解析几何笔记:向量的外积

向量的外积

定义

定义1 2个向量\(\bm{a},\bm{b}\)的外积(记作\(\bm{a}\times \bm{b}\))仍然是一个向量,其长度规定为:

\[|\bm{a}\times \bm{b}|=|\bm{a}||\bm{b}|\sin<\bm{a},\bm{b}> \]

方向规定(符合右手规则):与\(\bm{a}, \bm{b}\)均垂直,且向量\(\bm{a},\bm{b},\bm{a}\times\bm{b}\)形成向量系——右手四指从\(\bm{a}\)弯向\(\bm{b}\)(转角<π)时,拇指的指向就是\(\bm{a}\times\bm{b}\)的方向.

如果\(\bm{a},\bm{b}\)中有一个为0,则\(\bm{a}\times \bm{b}=0\).

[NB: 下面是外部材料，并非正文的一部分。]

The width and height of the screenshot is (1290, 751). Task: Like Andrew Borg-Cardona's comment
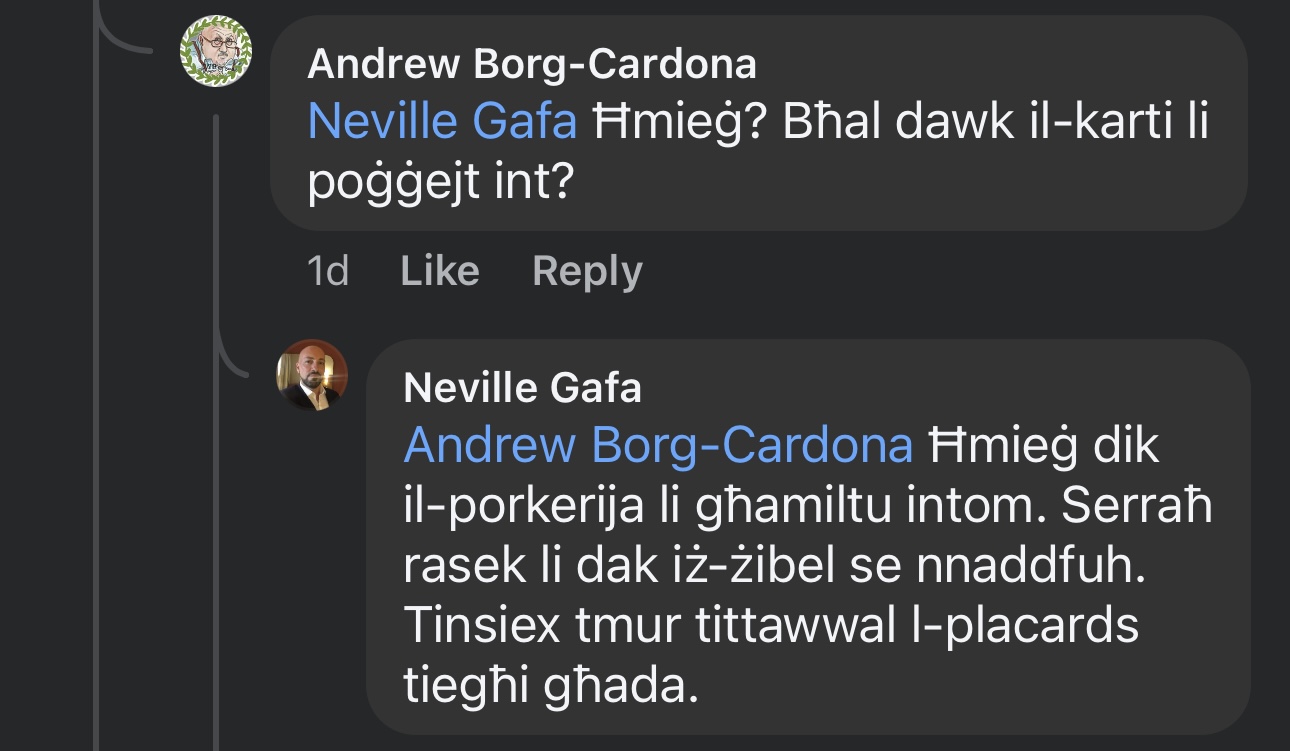coord(438,270)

推论1 \(\bm{a}\times\bm{b}=0\)的充要条件:\(\bm{a},\bm{b}\)共线.

证明:

\[a\times b = 0 \Leftrightarrow |a||b|\sin\braket{a,b}=0 \Leftrightarrow |a|=0,|b|=0或\sin\braket{a,b}=0\Leftrightarrow a,b共线 \]

几何意义

\(\bm{a,b}\)是平面\(\pi_0\)上2个不共面向量. 当\(\bm{a},\bm{b}\)不共线时,\(|\bm{a}\times \bm{b}|\)表示以\(\bm{a},\bm{b}\)为邻边的平行四边形的面积.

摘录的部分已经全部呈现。